Di mana letak “perawatan kewarasan” dari para penulis-penulis itu?
Jaman
50 hingga 100 tahun lalu, aktivitas menulis barangkali memang milik kaum
intelektual-teknokrat. Mereka berpendidikan tinggi, berasal dari keluarga
mapan, dan punya posisi setara dengan bangsawan di tengah-tengah masyarakat.

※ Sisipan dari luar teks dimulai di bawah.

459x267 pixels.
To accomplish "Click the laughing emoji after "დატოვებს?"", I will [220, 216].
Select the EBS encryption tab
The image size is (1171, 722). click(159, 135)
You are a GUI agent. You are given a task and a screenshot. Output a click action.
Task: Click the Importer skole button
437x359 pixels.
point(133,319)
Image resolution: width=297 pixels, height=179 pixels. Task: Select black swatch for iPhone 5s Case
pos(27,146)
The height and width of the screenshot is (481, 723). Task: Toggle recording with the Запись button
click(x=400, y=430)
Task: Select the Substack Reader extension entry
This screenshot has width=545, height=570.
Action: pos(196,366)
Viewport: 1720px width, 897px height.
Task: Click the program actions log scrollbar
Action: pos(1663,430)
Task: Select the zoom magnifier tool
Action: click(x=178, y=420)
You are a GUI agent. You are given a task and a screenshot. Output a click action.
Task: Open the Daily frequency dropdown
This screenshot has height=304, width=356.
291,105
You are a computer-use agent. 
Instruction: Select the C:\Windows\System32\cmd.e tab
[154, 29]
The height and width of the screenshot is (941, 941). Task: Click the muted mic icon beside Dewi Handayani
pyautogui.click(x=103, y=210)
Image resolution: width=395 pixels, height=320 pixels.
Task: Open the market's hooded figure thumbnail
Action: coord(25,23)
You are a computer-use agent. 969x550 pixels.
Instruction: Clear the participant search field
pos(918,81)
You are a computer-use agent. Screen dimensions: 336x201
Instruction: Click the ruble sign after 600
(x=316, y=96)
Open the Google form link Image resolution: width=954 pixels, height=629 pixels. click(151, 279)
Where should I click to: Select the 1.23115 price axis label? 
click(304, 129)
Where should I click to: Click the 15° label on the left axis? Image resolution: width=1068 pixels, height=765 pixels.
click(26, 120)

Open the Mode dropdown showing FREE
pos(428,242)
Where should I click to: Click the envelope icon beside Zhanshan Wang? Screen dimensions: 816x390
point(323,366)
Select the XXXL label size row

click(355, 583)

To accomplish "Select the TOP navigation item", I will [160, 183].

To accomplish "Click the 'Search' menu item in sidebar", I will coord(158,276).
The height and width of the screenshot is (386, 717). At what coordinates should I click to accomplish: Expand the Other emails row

Bolehlah menjadi sombong karena bisa menulis pada saat itu. Terserah saja.
Sekarang?
Setiap orang bisa menulis dengan mudah di setiap tempat, bahkan dalam genggaman
mereka. Tidak ada yang perlu disombongkan dengan kemampuan menulis.
Bukankah
lebih baik menyombongkan karya tulisan kita, dari pada menyombongkan kita yang
menelurkan karya tersebut?
Sombongkan karya tulis kita. Pamerkan di media
sosial. Kirim tautan blogmu ke akun-akun pribadi. Kirim tulisanmu ke koran dan
majalah. Ikuti lomba-lomba dan kejarlah juaranya. Karya adalah—semacam—anakmu,
banggakan dia, bukan dirimu!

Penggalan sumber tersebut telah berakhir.